→ **ASSIGNMENT**:
Set down exactly, with nothing added, the lines from the one containing "Where should I click to: Click" through the end of the entries.

Stored items:
┌──
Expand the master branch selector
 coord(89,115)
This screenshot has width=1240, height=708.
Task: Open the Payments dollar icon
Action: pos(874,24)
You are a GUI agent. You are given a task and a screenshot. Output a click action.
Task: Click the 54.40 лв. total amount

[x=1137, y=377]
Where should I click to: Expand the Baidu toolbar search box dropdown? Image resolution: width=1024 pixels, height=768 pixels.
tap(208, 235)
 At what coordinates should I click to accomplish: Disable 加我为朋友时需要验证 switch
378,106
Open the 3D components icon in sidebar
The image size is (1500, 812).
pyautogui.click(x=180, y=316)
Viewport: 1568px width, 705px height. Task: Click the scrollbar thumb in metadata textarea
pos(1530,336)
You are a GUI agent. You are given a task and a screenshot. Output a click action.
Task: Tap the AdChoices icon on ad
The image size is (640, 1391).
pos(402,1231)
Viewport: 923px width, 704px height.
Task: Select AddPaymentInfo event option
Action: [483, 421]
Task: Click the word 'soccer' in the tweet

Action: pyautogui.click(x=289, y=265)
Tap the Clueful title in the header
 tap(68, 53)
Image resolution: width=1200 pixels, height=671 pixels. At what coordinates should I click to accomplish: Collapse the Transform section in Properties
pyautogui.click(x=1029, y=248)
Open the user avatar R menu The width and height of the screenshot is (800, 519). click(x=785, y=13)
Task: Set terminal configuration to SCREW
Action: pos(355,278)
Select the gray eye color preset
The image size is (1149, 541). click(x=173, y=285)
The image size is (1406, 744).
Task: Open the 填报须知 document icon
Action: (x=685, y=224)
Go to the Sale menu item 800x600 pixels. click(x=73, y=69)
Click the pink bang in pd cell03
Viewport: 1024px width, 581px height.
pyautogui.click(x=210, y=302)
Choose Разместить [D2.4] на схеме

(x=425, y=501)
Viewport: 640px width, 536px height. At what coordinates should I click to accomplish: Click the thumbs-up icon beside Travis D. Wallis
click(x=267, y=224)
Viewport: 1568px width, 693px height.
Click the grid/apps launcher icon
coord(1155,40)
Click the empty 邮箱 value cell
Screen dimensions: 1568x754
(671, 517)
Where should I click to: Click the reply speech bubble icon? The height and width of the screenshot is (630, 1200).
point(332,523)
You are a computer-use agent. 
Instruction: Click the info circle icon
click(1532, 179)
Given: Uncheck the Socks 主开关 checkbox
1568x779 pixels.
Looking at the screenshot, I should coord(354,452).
└──
→ **SOLVED PROBLEM**:
Where should I click to: Click the reply speech bubble icon? The height and width of the screenshot is (630, 1200).
point(332,523)
You are a computer-use agent. 
Instruction: Click the info circle icon
click(1532, 179)
Given: Uncheck the Socks 主开关 checkbox
1568x779 pixels.
Looking at the screenshot, I should coord(354,452).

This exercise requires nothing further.